◆ Task to complete ◆
Among the entries below, only the lines from the one with "Click Add in Virtual networks toolbar" through the one with "The height and width of the screenshot is (633, 1362)." are to be retyped, exactly and without pictures.

***** Information provided

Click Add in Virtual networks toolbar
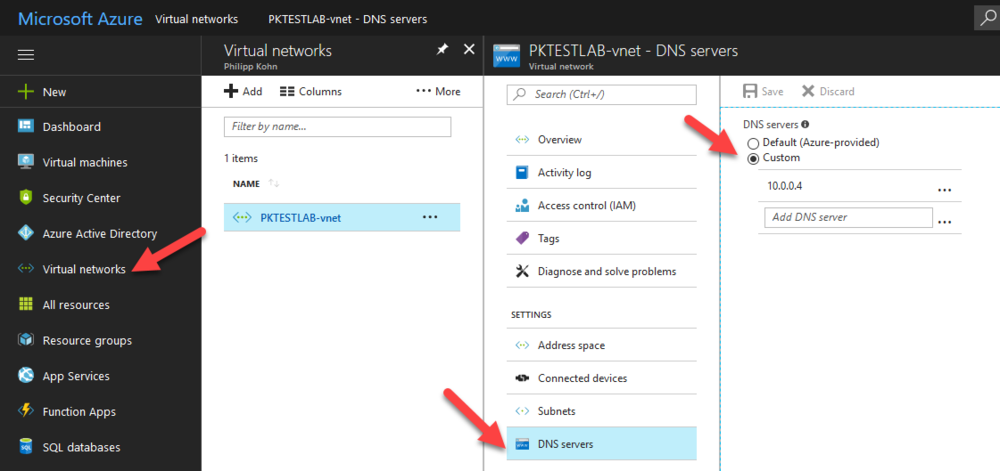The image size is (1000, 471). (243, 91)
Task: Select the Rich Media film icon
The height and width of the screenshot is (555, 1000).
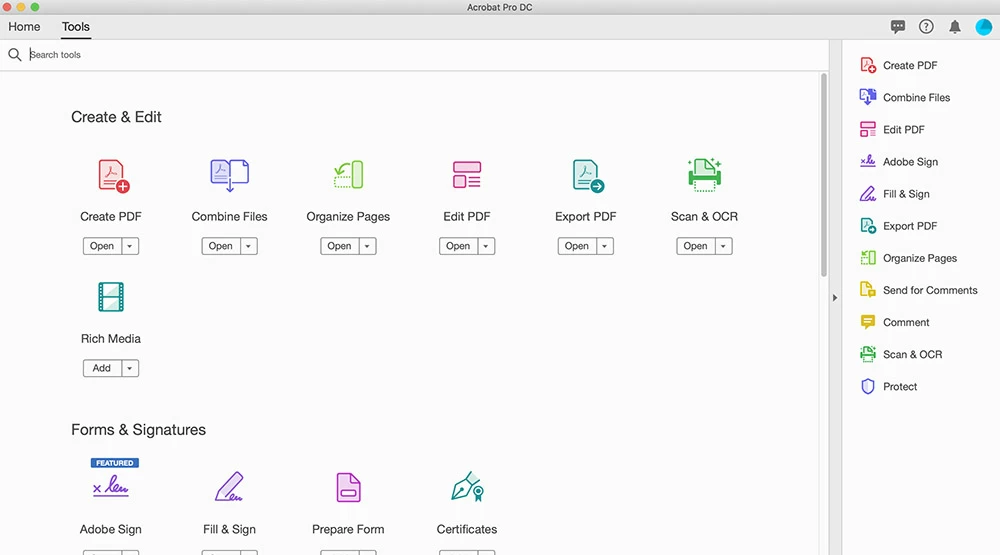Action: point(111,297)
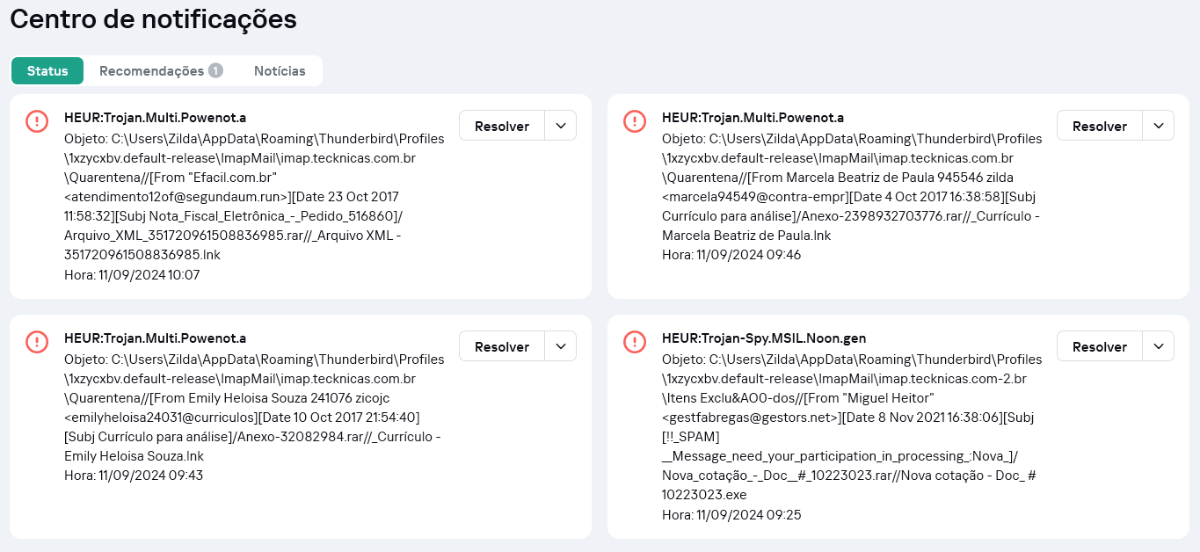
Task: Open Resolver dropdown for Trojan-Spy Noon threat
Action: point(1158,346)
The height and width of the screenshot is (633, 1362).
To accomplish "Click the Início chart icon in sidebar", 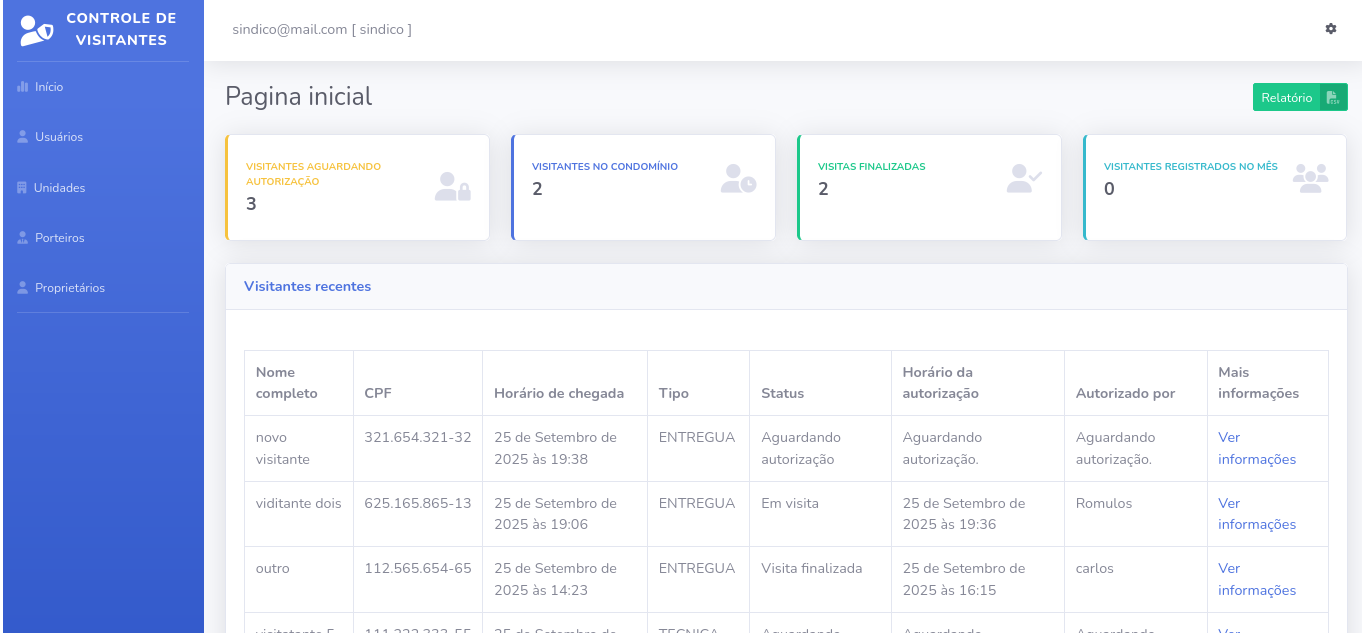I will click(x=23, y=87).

**********
***** Information provided

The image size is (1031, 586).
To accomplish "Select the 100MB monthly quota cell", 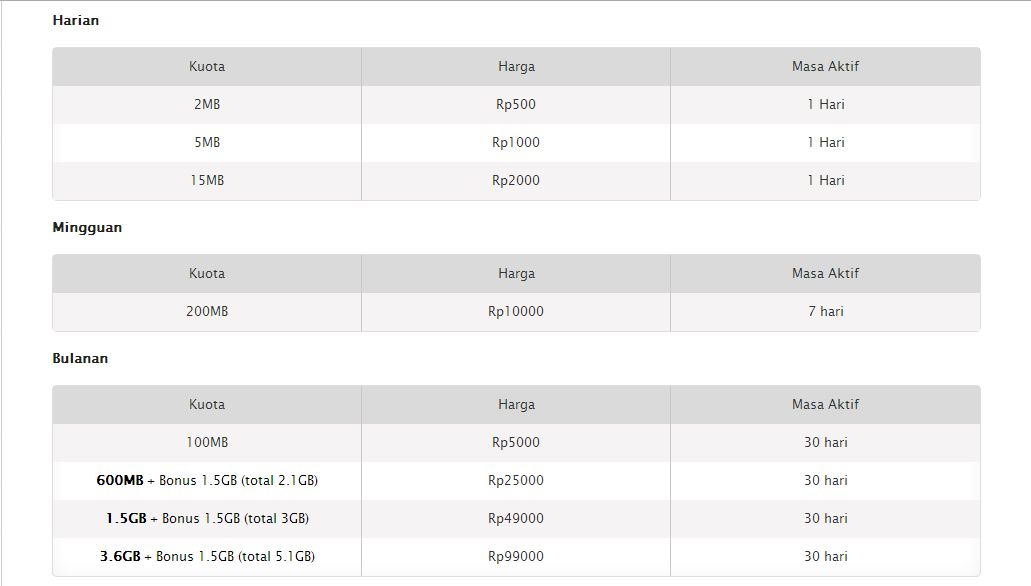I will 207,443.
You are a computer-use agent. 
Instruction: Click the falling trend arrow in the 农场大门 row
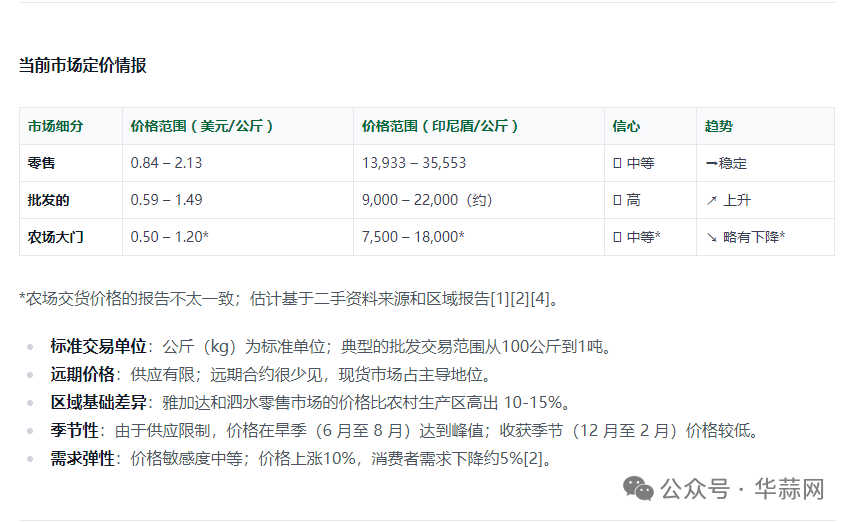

**********

◆ Reply ◆
Click Add in Virtual networks toolbar
The image size is (1000, 471). (243, 91)
Task: Select the Rich Media film icon
The height and width of the screenshot is (555, 1000).
Action: point(111,297)
Task: Open Resolver dropdown for Trojan-Spy Noon threat
Action: point(1158,346)
The height and width of the screenshot is (633, 1362).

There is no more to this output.